Having a stable team is necessary when you are working on a long-term project where everyone in the team knows what they are doing and you can depend on everyone to manage their task properly. When the employee stays, at least over the course of the project, you can count on them, you can build more reasonable planning, you can estimate better, and I think you can execute the project with less stress.

When loyalty is ignored

I have no problem if people want to switch jobs. There can be a million reasons to change jobs, you want to do something new, you want to move to another place, your current place is not conducive, any reason could be there. But most of the time the main reason to move is a better salary.

You already know from the beginning that when you move to another company, you will most likely get the increment, which in most cases, could be the increment you can get after 4 or 5 years if you stay in your current company. I’ve seen my friends who got 10%, 15%, or even 20% after moving to another company, sometimes with a similar industry to the previous company. They get an increment, simply because they move.

the problem with that is it will create the feeling that staying in one company will be bad for you in terms of your salary. Well, right now, it’s no longer just a feeling. There have been multiple research that shows that switching jobs constantly indeed pays you better compare to staying in one company.

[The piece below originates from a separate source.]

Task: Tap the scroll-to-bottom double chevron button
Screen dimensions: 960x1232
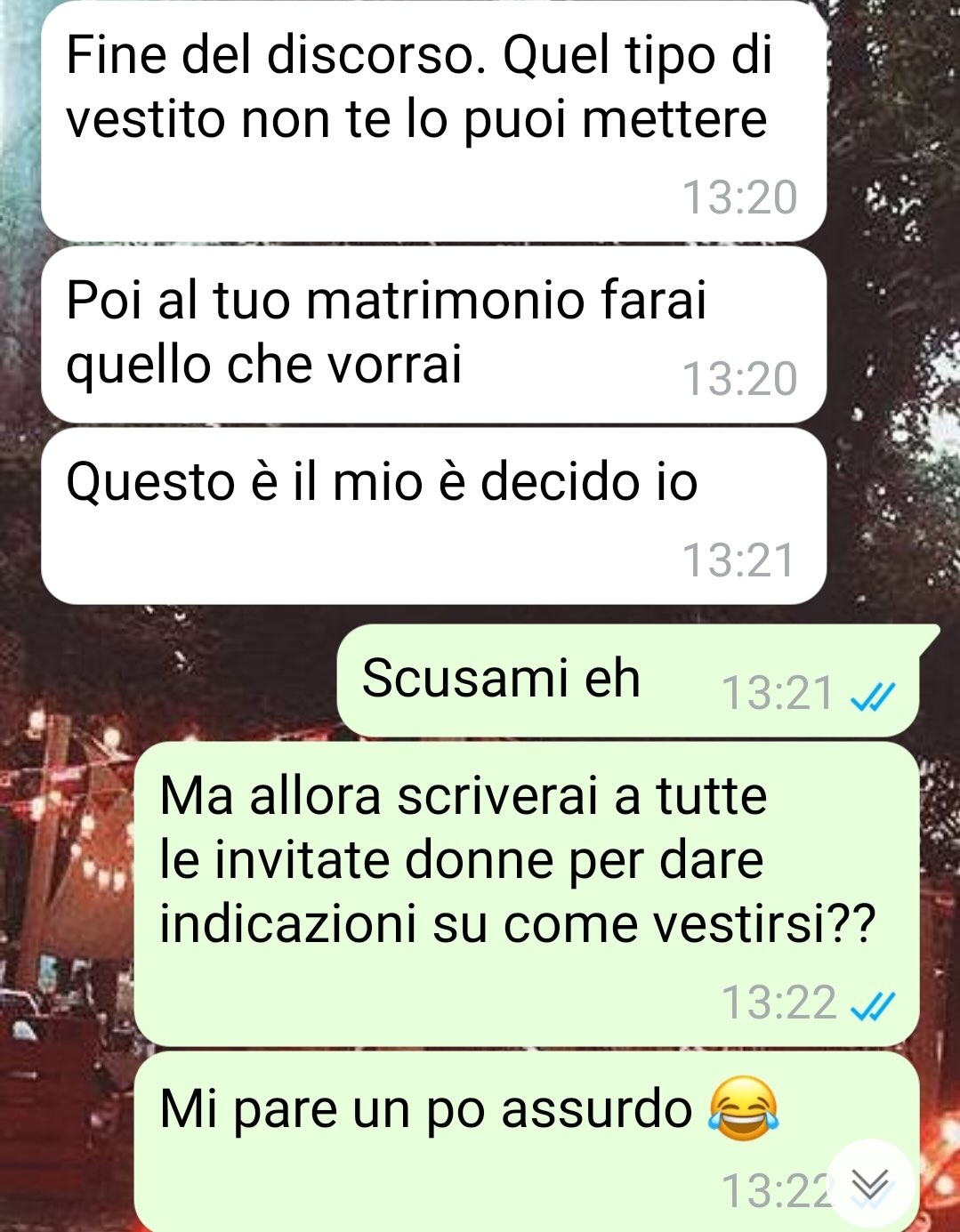Action: (x=870, y=1184)
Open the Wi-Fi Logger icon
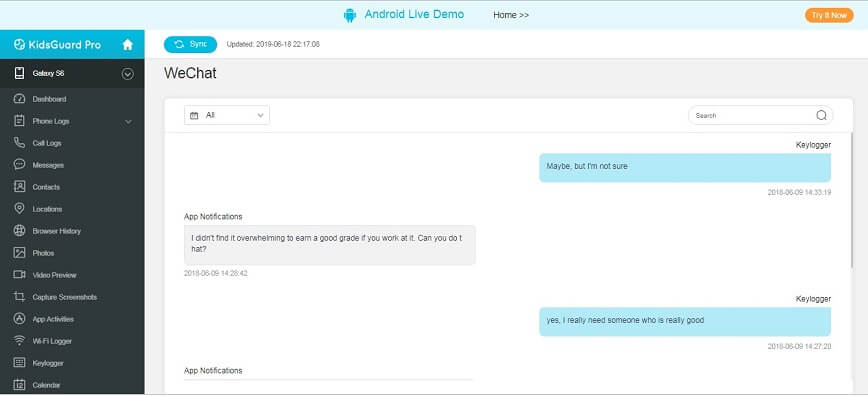Viewport: 868px width, 396px height. tap(19, 341)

As an employee, we have little incentive to be loyal. In a world where materialistic views become more prominent, how much you earn at the end of the month is a big factor to decide where you want to work. The idea that you can have a roughly similar job in another company with a 20% increment is a no-brainer. This is particularly true in Tech where average job retention is probably around 2 years.

Why do companies pay newcomers higher

it’s what economists call salary compression. it’s when literally company pays the newcomers higher to the point where the gap between the newcomer and the experienced becomes smaller.

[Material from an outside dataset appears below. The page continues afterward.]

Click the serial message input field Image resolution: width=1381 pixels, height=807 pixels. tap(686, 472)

I think there could be many factors causing that, tightening the labor market and increasing needs for talent sometimes push the company to give a better offer to attract talent. It’s, in the end, a supply and demand. But what I failed to understand sometimes is when the company ignores the situation of the people who have been loyal to the company and not considering their salary when giving an offer to the new hire.

I personally have rejected a candidate because he requested more than a senior in my team. I also failed a newcomer probation because he did not perform better in his salary range compared to someone with less salary than him. During the 2022 salary adjustment at Thales, I pushed for higher salary increments for people who’s been loyal to the team when the market was really favoring the employee.

Maybe the next year they will move, no guarantee that when you increase your loyal employee’s salary higher that they will stay. But what I think is important is to consider the salary of your loyal employee when making the offer for the new hire. Because when you pay outsiders higher, it incentivizes them to go.

Conclusion

Of course, I don’t have the full context, I’ve never been a manager or CEO, so my view could be biased. but I think it’s really important to look after people who care so much that they stay because the cost of losing them will be much higher.